Successivamente, il D.M. 26 luglio 2012, ha stabilito che, ai fini dell'iscrizione, negli atti del catasto, della sussistenza del requisito di ruralità dei fabbricati ad uso abitativo, a seguito delle domande pervenute, è apposta una specifica annotazione con riferimento ad ogni unità immobiliare interessata.
Infine, l’art. 2, comma 5-ter, D.L. n. 102/2013, ha definito la portata temporale degli effetti dell'annotazione della ruralità, facendola retroagire al quinquennio anteriore a quello di presentazione della relativa richiesta.
In linea con quanto già affermato dalla Corte di Cassazione (Sentenza n. 18565/2009), la Corte Costituzionale ha affermato la necessità dell’iscrizione al catasto ai fini della cristallizzazione della ruralità del fabbricato.
Tuttavia, la Corte ha precisato che tra le funzioni proprie del catasto, vi è anche quella di tenere in evidenza, con operazioni di voltura e verificazione, le mutazioni soggettive e dello stato degli immobili e delle relative rendite.
Pertanto, ogni iscrizione relativa ad atti di aggiornamento rimane accessibile al fine di consentire, nel tempo, la ricostruzione storica delle vicende che hanno interessato ciascun immobile.

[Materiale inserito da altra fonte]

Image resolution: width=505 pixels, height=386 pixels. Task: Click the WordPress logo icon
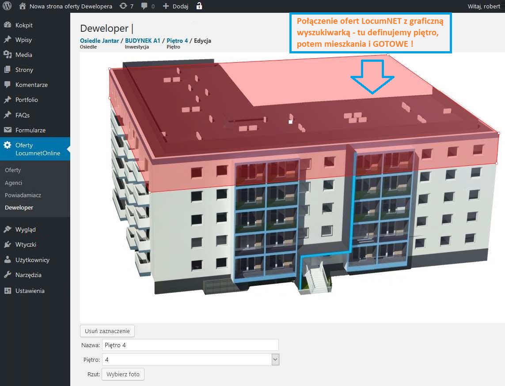coord(7,6)
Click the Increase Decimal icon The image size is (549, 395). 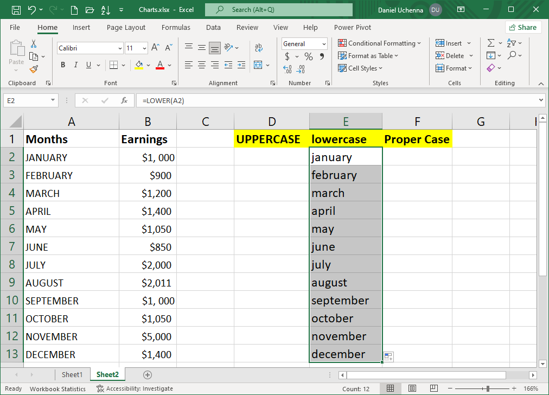287,68
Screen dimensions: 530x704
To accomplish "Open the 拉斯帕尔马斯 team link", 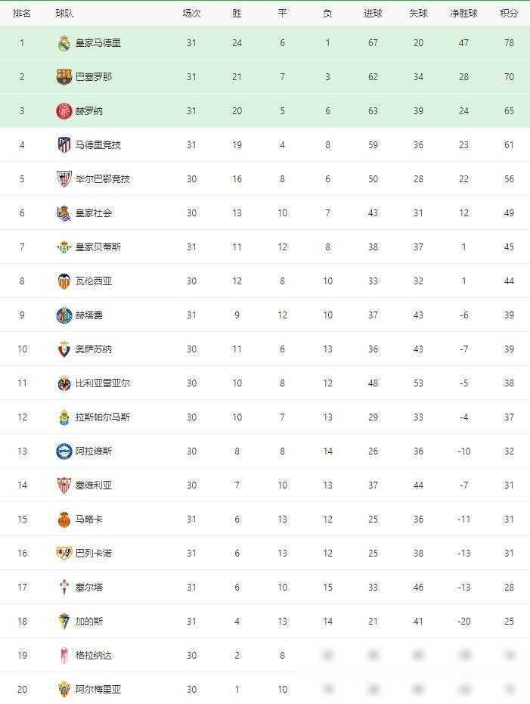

Tra le informazioni che devono rimanere tracciate, deve includersi anche il frazionamento da cui derivi la soppressione della particella originaria e l’inserimento di nuovi identificativi con relativo trasferimento delle annotazioni storiche (dalla “particella madre” alle “figlie”).
La disposizione del 2013 che ha permesso ai contribuenti di disporre di una copertura rispetto agli accertamenti fiscali effettuati nel quinquennio precedente con la presentazione della domanda di variazione catastale, rende irrilevante il fatto che, in un momento successivo, l’immobile abbia assunto una diversa configurazione catastale.
Secondo le stesse istruzioni elaborate dalla Direzione centrale del catasto (Circolari nn. 24818 del 17 maggio 2012 e n. 13845 del 5 aprile 2013), per gli identificativi associati alle unità immobiliari soppresse, l’annotazione ruralità deve essere inserita manualmente menzionando lo stadio superato.
Secondo la Corte sono quindi inconferenti i rilievi secondo i quali l’annotazione sulle unità immobiliari derivate non risulterebbe possibile ove il contribuente, prima di presentare la domanda ai sensi del D.L. n. 70/2011, abbia provveduto a far confluire l’originaria unità immobiliare in un nuovo subalterno, accatastato in categoria A/6 o D/10 (in tal caso, secondo i ricorrenti, non si potrebbe apporre alcuna ulteriore annotazione alle particelle pre-frazionamento). Se così fosse, verrebbe meno la funzione tipica della registrazione catastale che, invece, deve consentire la verifica dell’inquadramento dell’immobile in un preciso momento storico.
La Corte Costituzionale, con la Sentenza n. 12 del 2 febbraio 2023, ha quindi dichiarato insussistente il contrasto della disciplina introdotta dall’art. 2, comma 5-ter, D.L. n. 102/2013, con i principi di ragionevolezza e uguaglianza sanciti dalla Costituzione.
Pare quindi che gli Uffici non abbiano correttamente provveduto a mantenere la continuità delle informazioni così come precisato dalla Corte.